Taylor Swift Credits Kenny Chesney’s Music For Her Love Of Songwriting: “It’s Gotta Be Country Music”

Kenny Chesney Taylor Swift
Kenny Chesney/Taylor Swift

Nothing like early 2000s Kenny.

It’s kinda crazy when you think about just how long Kenny Chesney has managed to say at the top of the game. He dropped his first single in 1993 and had his first #1 hit in 1997. And nearly 30 years later he’s still releasing hit songs, headlining stadiums, and selling out residencies at the Las Vegas Sphere.

For me, Kenny was undeniably the soundtrack of my high school years in the early 2000s. Songs like “Summertime,” “I Go Back,” “Young,” “Don’t Happen Twice,” and many others were summer staples, while ballads like “The Good Stuff” and “There Goes My Life” showed off a different side of his music that highlighted the incredible songwriting in country music at the time.

It was that songwriting, in fact, that made a young aspiring artist named Taylor Swift fall in love with country music.

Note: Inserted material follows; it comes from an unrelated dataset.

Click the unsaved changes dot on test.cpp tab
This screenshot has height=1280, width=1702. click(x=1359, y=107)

Swift was recently named one of the 30 greatest living American songwriters by the New York Timesand in an interview she spoke about her love for songwriting, the process behind writing songs, and much more.

Of course Taylor got her start in country music, when she dropped her self-titled debut album in 2006 after singing with Big Machine Records the year before. And according to Taylor, it was the lyricism in songs from artists like Kenny Chesney that drew her to songwriting:

“I think the first songs that I fell in love with was the type of songwriting that I think folk and country is really known for. It’s like that storytime structure. Songs like “Harper Valley PTA” or “Goodbye Earl” by the Dixie Chicks or any amazing Kenny Chesney song.”

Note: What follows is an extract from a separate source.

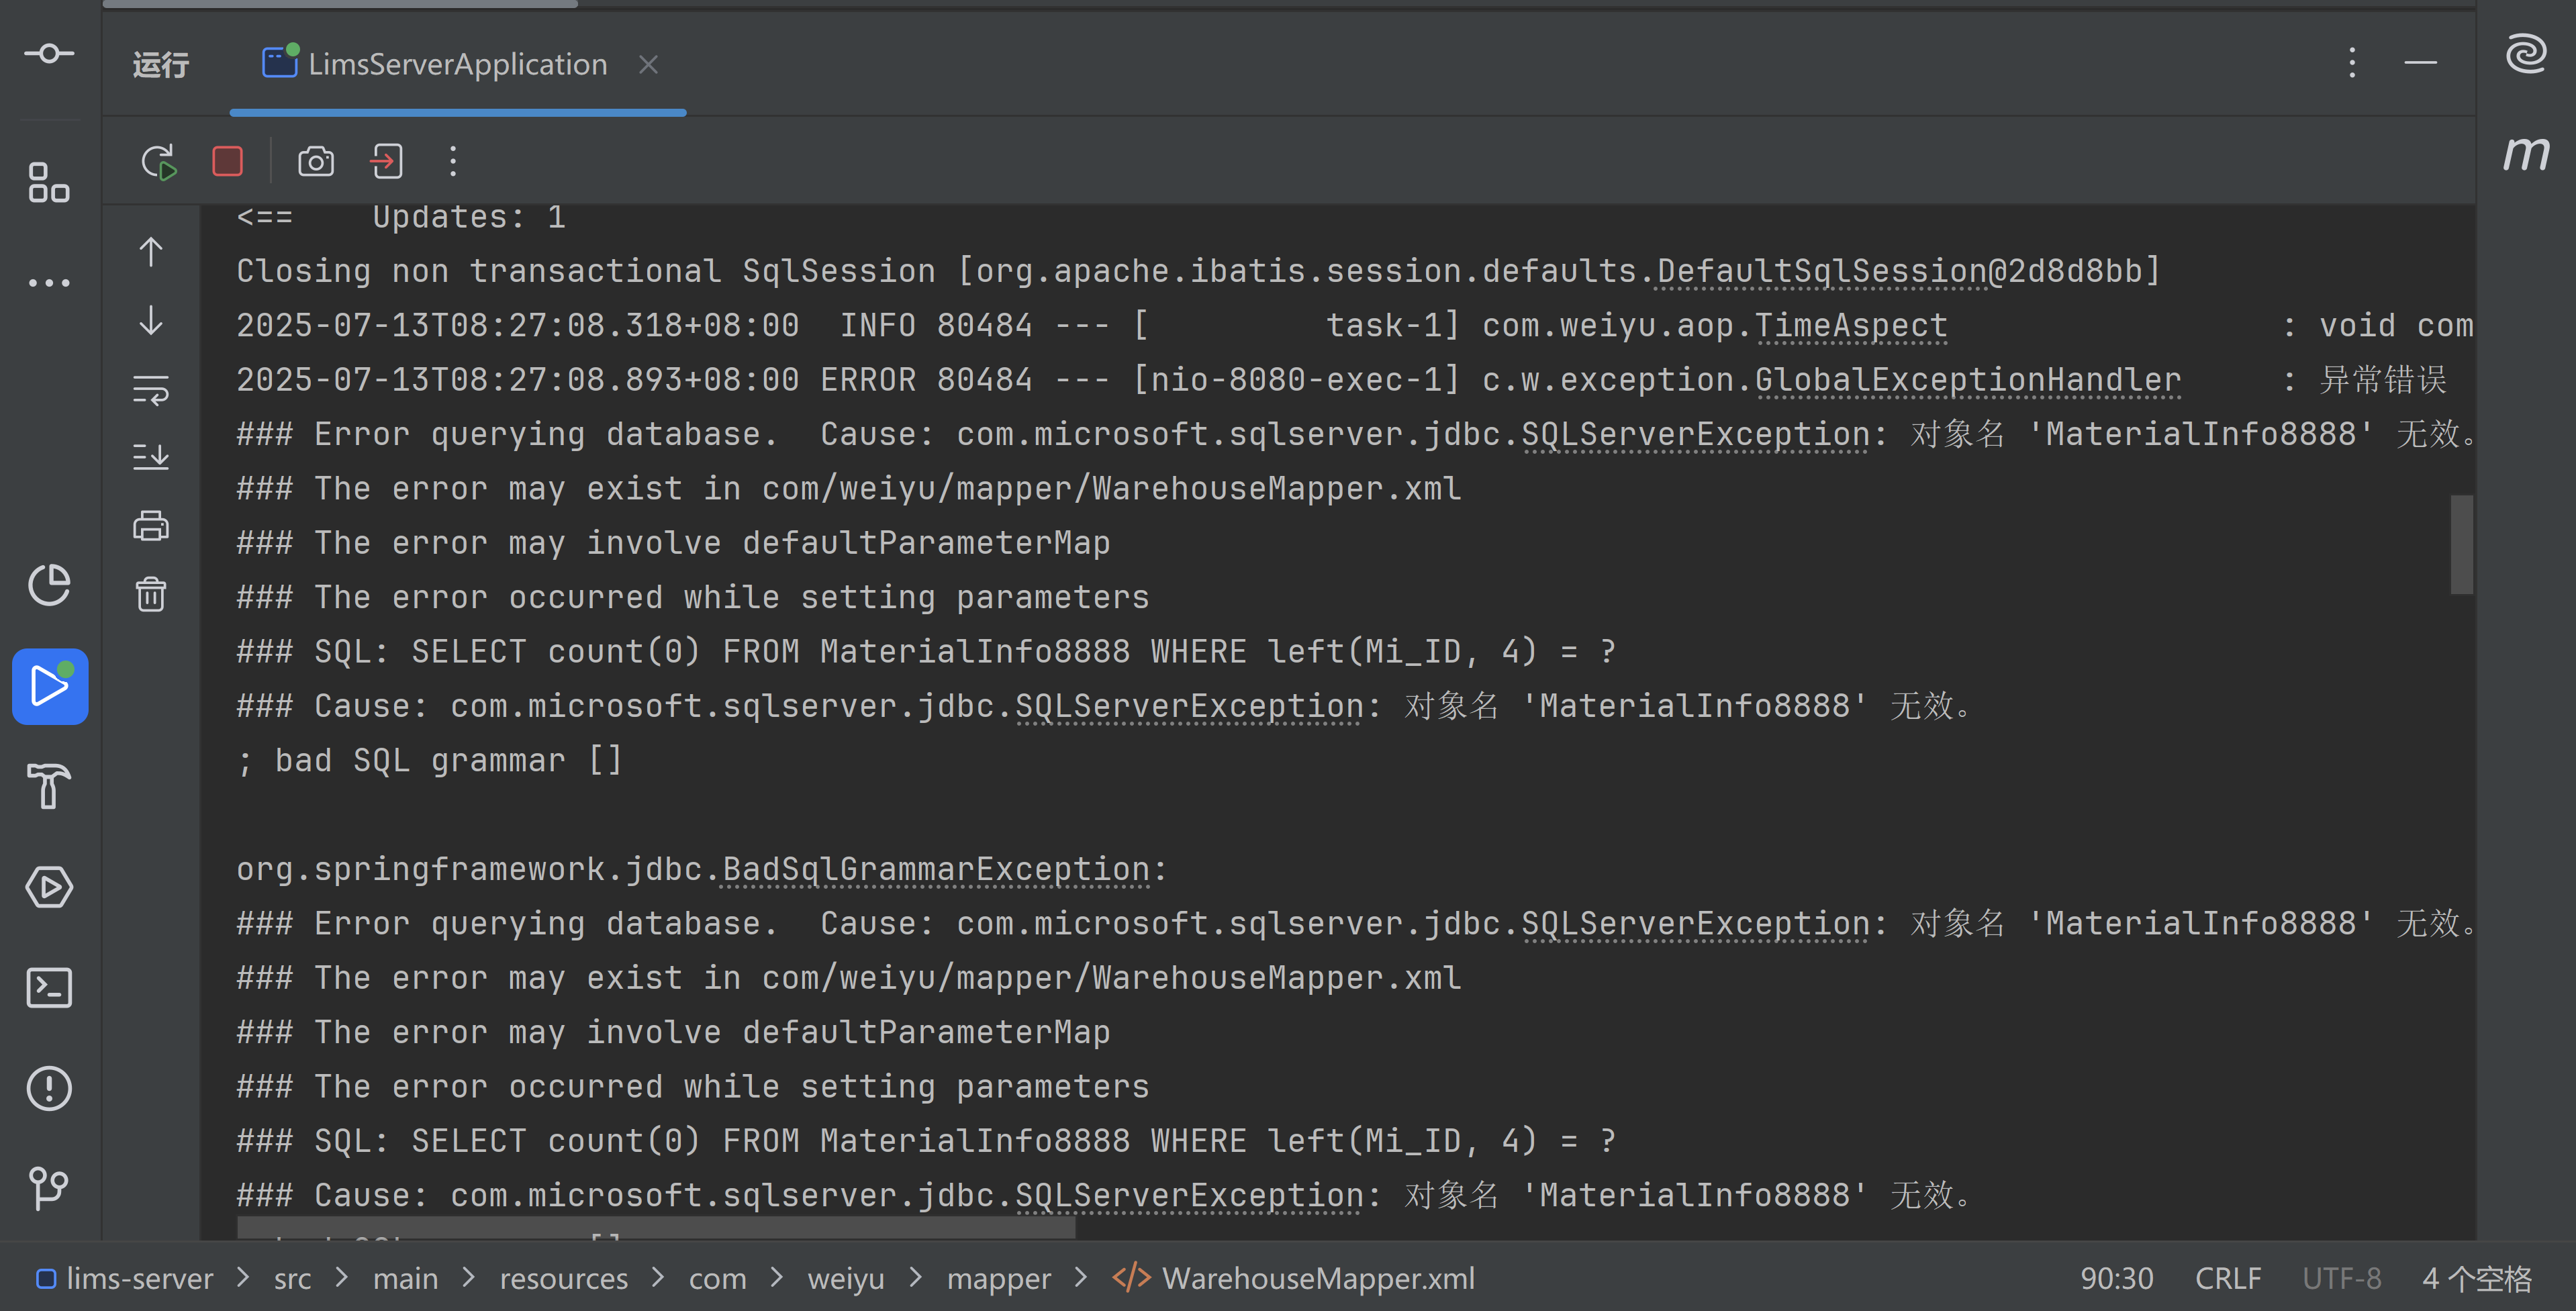Stop the running application with the red stop button
This screenshot has height=1311, width=2576.
point(227,162)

Taylor went on to explain that it was the storytelling songs that really drew her in to country music:

“A hypothetical structure would be, first verse, little girl learns a lesson that in the chorus her mom teaches her about. Then the little girl grows up, and now she’s a teenager, and she realizes, ‘Oh, my God, my mom was right about this.’ Now the second time you hear the hook, that same hook means something a little bit different because she’s grown up in her life. Then the bridge, maybe she goes on in her life, she has a little girl, she imparts that wisdom onto her. And if you really want to get me to cry, bring back that same first line of the song and end the song with it.”

The structure Taylor is describing can be easily found in Kenny Chesney songs like “There Goes My Life,” “That’s Why I’m Here,” or “I Lost It,” songs that pack a full storyline (and often a full lifetime) into 4 minutes of lyrics. You also hear it in country classics like “Don’t Take the Girl” by Tim McGraw or “Whiskey Lullaby” by Brad Paisley and Alison Krauss.

And according to Taylor, when she first fell in love with those songs, she though country music was where she needed to be:

“That was the first thing that made me think, ‘It’s gotta be country music.’ That was the first type that I really fell in love with.”

Of course it wasn’t just country music that influenced her songwriting: Taylor admits that emo music appealed to her because of the impact of their lyrics, citing bands like Dashboard Confessional and Fall Out Boy for their ability to “take a common phrase and then they’d just twist the knife of it.”

I think anybody who grew up in the early 2000s probably listened to “Sugar We’re Going Down” or “Vindicated” while going through the typical teenage angst: I can tell you both of those songs were on my burnt CDs right alongside Kenny Chesney, so it’s no surprise that Taylor was influenced by their songwriting too.

There’s no doubt that Kenny Chesney has inspired quite a few artists by now, given how long and successful his career has been. He’s had Megan Moroney out on tour with him and has taken her under his wing, and even back in the late 2000s/early 2010s he was at the forefront of “beachy” country, which then took off with artists like Zac Brown Band, Dierks Bentley and Jake Owen.

Of course it’s also not a stretch to draw a line between that era of country music and the “bro country” era that followed, which moved from tequila on the beach to Fireball around a bonfire. But it just goes to show what an impact Kenny Chesney has had during his career, and why it was no surprise when he was inducted into the Country Music Hall of Fame last year.

When the biggest artist in the world is citing you as an inspiration, you’ve clearly made quite the impact.